TASK OBJECTIVE ▸
Please repeat every entry exactly as written, but skip the pictures.

TASK INPUT ▸
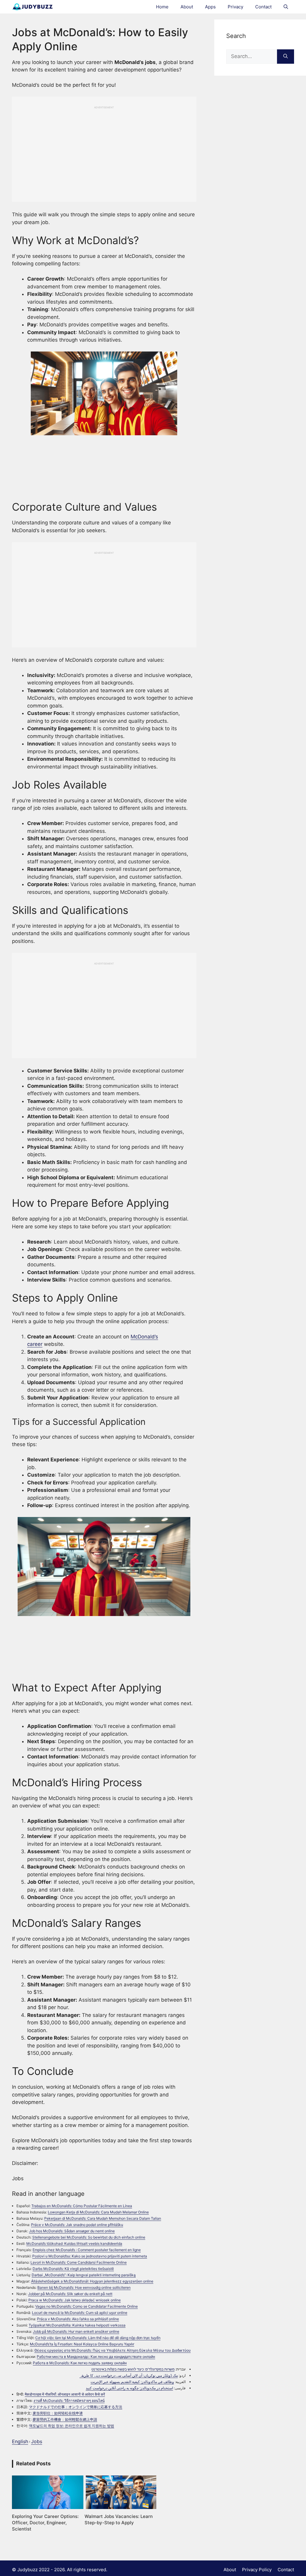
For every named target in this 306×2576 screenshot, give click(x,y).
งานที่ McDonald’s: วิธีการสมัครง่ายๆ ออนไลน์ (69, 2400)
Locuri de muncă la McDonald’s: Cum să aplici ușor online (79, 2312)
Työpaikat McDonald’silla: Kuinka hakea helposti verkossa (77, 2325)
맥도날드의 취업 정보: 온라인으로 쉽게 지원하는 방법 (71, 2425)
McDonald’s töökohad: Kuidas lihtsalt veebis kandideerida (74, 2243)
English (20, 2441)
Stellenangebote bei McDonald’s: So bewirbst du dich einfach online (88, 2237)
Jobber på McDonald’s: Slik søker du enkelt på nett (70, 2294)
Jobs (36, 2441)
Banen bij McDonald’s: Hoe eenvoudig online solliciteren (84, 2287)
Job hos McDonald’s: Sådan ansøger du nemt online (72, 2231)
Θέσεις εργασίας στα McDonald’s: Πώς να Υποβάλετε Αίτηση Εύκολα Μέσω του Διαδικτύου (112, 2350)
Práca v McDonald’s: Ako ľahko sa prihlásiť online (78, 2319)
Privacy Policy (257, 2569)
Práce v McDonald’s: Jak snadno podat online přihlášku (77, 2224)
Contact (263, 7)
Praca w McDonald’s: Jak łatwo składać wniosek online (74, 2300)
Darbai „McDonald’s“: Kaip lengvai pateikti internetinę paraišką (84, 2275)
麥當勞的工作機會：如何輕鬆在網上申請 (65, 2419)
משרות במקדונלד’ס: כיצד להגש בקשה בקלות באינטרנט (133, 2369)
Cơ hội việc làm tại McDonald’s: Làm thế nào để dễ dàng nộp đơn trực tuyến (97, 2337)
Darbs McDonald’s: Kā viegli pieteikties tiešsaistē (73, 2268)
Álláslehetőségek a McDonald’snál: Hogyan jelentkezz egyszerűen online (92, 2281)
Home (162, 7)
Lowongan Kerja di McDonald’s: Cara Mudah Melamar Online (98, 2212)
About (186, 7)
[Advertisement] (104, 151)
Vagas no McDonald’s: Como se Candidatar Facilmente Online (86, 2306)
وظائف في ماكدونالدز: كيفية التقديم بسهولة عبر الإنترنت (132, 2381)
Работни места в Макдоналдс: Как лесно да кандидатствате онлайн (96, 2356)
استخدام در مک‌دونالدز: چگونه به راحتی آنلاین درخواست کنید (129, 2388)
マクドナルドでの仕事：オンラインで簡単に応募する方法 (75, 2407)
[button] (286, 6)
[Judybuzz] (32, 6)
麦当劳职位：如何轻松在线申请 (58, 2413)
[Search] (285, 56)
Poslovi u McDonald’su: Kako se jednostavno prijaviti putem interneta (89, 2256)
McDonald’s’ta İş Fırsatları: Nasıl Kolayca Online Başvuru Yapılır (82, 2344)
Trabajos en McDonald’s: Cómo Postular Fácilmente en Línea (81, 2206)
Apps (210, 7)
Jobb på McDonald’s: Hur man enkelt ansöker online (76, 2331)
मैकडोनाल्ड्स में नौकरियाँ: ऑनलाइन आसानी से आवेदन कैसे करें (65, 2394)
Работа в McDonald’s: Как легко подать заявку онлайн (80, 2363)
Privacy (235, 7)
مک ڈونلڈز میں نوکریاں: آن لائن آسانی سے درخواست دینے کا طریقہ (128, 2375)
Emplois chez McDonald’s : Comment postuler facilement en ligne (87, 2250)
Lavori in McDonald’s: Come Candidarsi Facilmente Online (78, 2262)
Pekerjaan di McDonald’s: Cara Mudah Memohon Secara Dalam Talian (102, 2218)
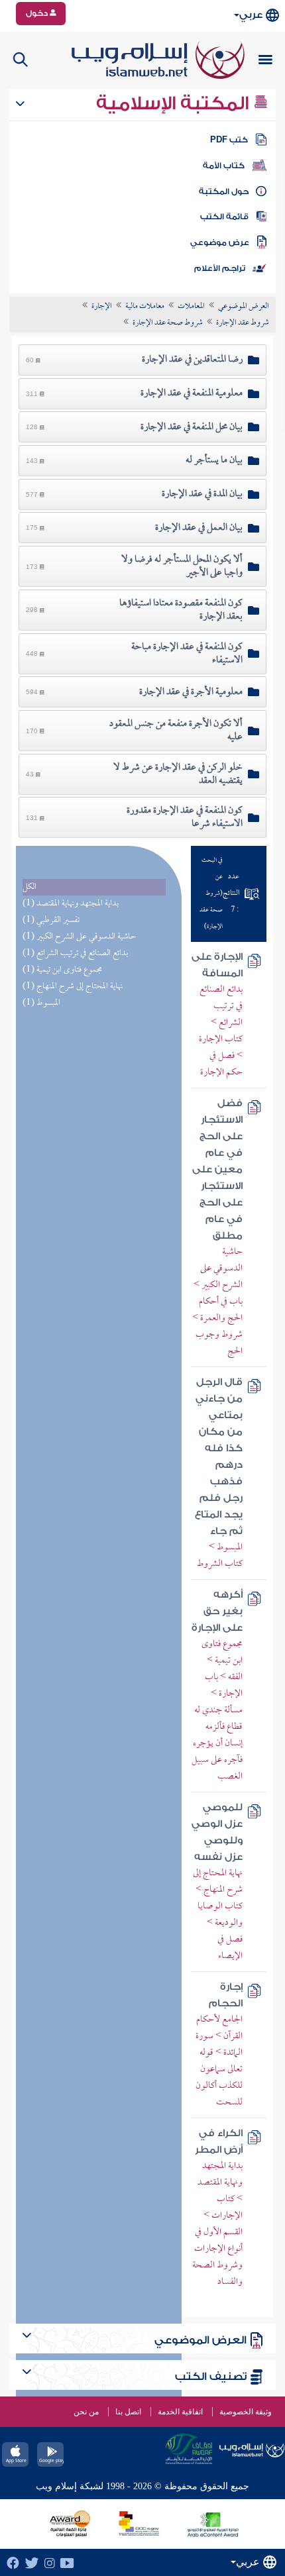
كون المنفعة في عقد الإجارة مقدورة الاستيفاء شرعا (185, 817)
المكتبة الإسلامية (174, 103)
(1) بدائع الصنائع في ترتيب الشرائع (75, 953)
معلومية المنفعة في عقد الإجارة (192, 393)
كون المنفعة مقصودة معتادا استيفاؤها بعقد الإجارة (181, 610)
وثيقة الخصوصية (245, 2411)
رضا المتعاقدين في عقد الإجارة (192, 359)
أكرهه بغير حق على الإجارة (217, 1611)
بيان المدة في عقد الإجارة (202, 494)
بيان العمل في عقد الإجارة (199, 528)
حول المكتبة (224, 191)
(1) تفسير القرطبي (51, 920)
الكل (29, 887)
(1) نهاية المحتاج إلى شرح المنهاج (73, 986)
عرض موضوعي (219, 242)
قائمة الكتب (224, 216)
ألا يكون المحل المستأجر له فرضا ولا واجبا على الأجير (182, 566)
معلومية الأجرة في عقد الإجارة (191, 692)
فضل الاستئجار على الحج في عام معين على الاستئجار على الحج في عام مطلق (217, 1169)
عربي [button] (250, 15)
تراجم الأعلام (219, 268)
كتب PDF (229, 139)
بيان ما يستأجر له (214, 460)
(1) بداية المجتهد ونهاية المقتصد (71, 904)
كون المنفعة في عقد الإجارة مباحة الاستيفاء (187, 654)
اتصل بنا (128, 2411)
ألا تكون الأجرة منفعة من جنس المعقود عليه (176, 730)
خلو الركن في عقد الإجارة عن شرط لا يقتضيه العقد (178, 774)
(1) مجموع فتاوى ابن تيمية (62, 970)
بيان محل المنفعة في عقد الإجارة (192, 427)
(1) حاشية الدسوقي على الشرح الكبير (80, 937)
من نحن (86, 2411)
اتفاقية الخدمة (180, 2411)
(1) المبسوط (41, 1003)
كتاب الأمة (224, 165)
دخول (38, 13)
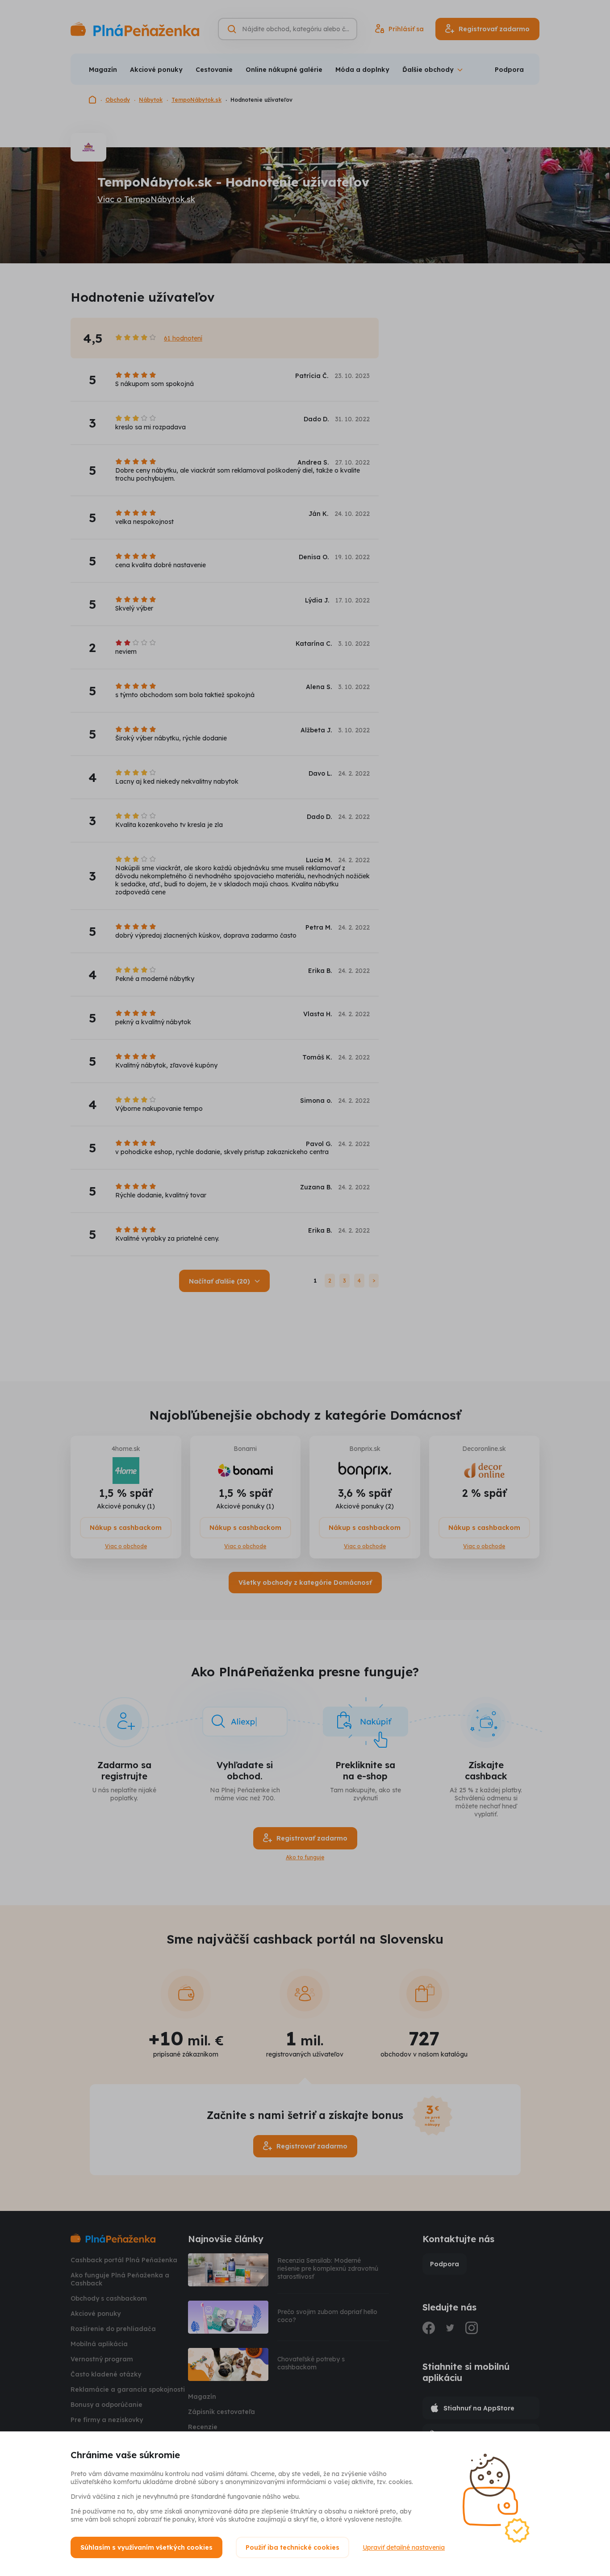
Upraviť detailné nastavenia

RESPONSE TO THIS EXERCISE ▸
For every named target in this 306×2576 screenshot, give click(x,y).
งานที่ McDonald’s: วิธีการสมัครง่ายๆ ออนไลน์ (69, 2400)
Locuri de muncă la McDonald’s: Cum să aplici ușor online (79, 2312)
Työpaikat McDonald’silla: Kuinka hakea helposti verkossa (77, 2325)
맥도날드의 취업 정보: 온라인으로 쉽게 지원하는 방법 (71, 2425)
McDonald’s töökohad: Kuidas lihtsalt veebis kandideerida (74, 2243)
English (20, 2441)
Stellenangebote bei McDonald’s: So bewirbst du dich einfach online (88, 2237)
Jobber på McDonald’s: Slik søker du enkelt på nett (70, 2294)
Jobs (36, 2441)
Banen bij McDonald’s: Hoe eenvoudig online solliciteren (84, 2287)
Job hos McDonald’s: Sådan ansøger du nemt online (72, 2231)
Θέσεις εργασίας στα McDonald’s: Πώς να Υποβάλετε Αίτηση Εύκολα Μέσω του Διαδικτύου (112, 2350)
Práca v McDonald’s: Ako ľahko sa prihlásiť online (78, 2319)
Privacy Policy (257, 2569)
Práce v McDonald’s: Jak snadno podat online přihlášku (77, 2224)
Contact (263, 7)
Praca w McDonald’s: Jak łatwo składać wniosek online (74, 2300)
Darbai „McDonald’s“: Kaip lengvai pateikti internetinę paraišką (84, 2275)
麥當勞的工作機會：如何輕鬆在網上申請 (65, 2419)
משרות במקדונלד’ס: כיצד להגש בקשה בקלות באינטרנט (133, 2369)
Cơ hội việc làm tại McDonald’s: Làm thế nào để dễ dàng nộp đơn trực tuyến (97, 2337)
Darbs McDonald’s: Kā viegli pieteikties tiešsaistē (73, 2268)
Álláslehetőségek a McDonald’snál: Hogyan jelentkezz egyszerűen online (92, 2281)
Home (162, 7)
Lowongan Kerja di McDonald’s: Cara Mudah Melamar Online (98, 2212)
About (186, 7)
[Advertisement] (104, 151)
Vagas no McDonald’s: Como se Candidatar Facilmente Online (86, 2306)
وظائف في ماكدونالدز: كيفية التقديم بسهولة عبر الإنترنت (132, 2381)
Работни места в Макдоналдс: Как лесно да кандидатствате онлайн (96, 2356)
استخدام در مک‌دونالدز: چگونه به راحتی آنلاین درخواست کنید (129, 2388)
マクドナルドでの仕事：オンラインで簡単に応募する方法 (75, 2407)
[button] (286, 6)
[Judybuzz] (32, 6)
麦当劳职位：如何轻松在线申请 (58, 2413)
[Search] (285, 56)
Poslovi u McDonald’su: Kako se jednostavno prijaviti putem interneta (89, 2256)
McDonald’s’ta İş Fırsatları: Nasıl Kolayca Online Başvuru Yapılır (82, 2344)
Trabajos en McDonald’s: Cómo Postular Fácilmente en Línea (81, 2206)
Apps (210, 7)
Jobb på McDonald’s: Hur man enkelt ansöker online (76, 2331)
मैकडोनाल्ड्स में नौकरियाँ: ऑनलाइन आसानी से आवेदन कैसे करें (65, 2394)
Работа в McDonald’s: Как легко подать заявку онлайн (80, 2363)
Privacy (235, 7)
مک ڈونلڈز میں نوکریاں: آن لائن آسانی سے درخواست دینے کا طریقہ (128, 2375)
Emplois chez McDonald’s : Comment postuler facilement en ligne (87, 2250)
Lavori in McDonald’s: Come Candidarsi Facilmente Online (78, 2262)
Pekerjaan di McDonald’s: Cara Mudah Memohon Secara Dalam Talian (102, 2218)
كون المنفعة في عقد الإجارة مقدورة الاستيفاء شرعا (185, 817)
المكتبة الإسلامية (174, 103)
(1) بدائع الصنائع في ترتيب الشرائع (75, 953)
معلومية المنفعة في عقد الإجارة (192, 393)
كون المنفعة مقصودة معتادا استيفاؤها بعقد الإجارة (181, 610)
وثيقة الخصوصية (245, 2411)
رضا المتعاقدين في عقد الإجارة (192, 359)
أكرهه بغير حق على الإجارة (217, 1611)
بيان المدة في عقد الإجارة (202, 494)
بيان العمل في عقد الإجارة (199, 528)
حول المكتبة (224, 191)
(1) تفسير القرطبي (51, 920)
الكل (29, 887)
(1) نهاية المحتاج إلى شرح المنهاج (73, 986)
عرض موضوعي (219, 242)
قائمة الكتب (224, 216)
ألا يكون المحل المستأجر له فرضا ولا واجبا على الأجير (182, 566)
معلومية الأجرة في عقد الإجارة (191, 692)
فضل الاستئجار على الحج في عام معين على الاستئجار على الحج في عام مطلق (217, 1169)
عربي [button] (250, 15)
تراجم الأعلام (219, 268)
كتب PDF (229, 139)
بيان ما يستأجر له (214, 460)
(1) بداية المجتهد ونهاية المقتصد (71, 904)
كون المنفعة في عقد الإجارة مباحة الاستيفاء (187, 654)
اتصل بنا (128, 2411)
ألا تكون الأجرة منفعة من جنس المعقود عليه (176, 730)
خلو الركن في عقد الإجارة عن شرط لا يقتضيه العقد (178, 774)
(1) مجموع فتاوى ابن تيمية (62, 970)
بيان محل المنفعة في عقد الإجارة (192, 427)
(1) حاشية الدسوقي على الشرح الكبير (80, 937)
من نحن (86, 2411)
اتفاقية الخدمة (180, 2411)
(1) المبسوط (41, 1003)
كتاب الأمة (224, 165)
دخول (38, 13)
Upraviť detailné nastavenia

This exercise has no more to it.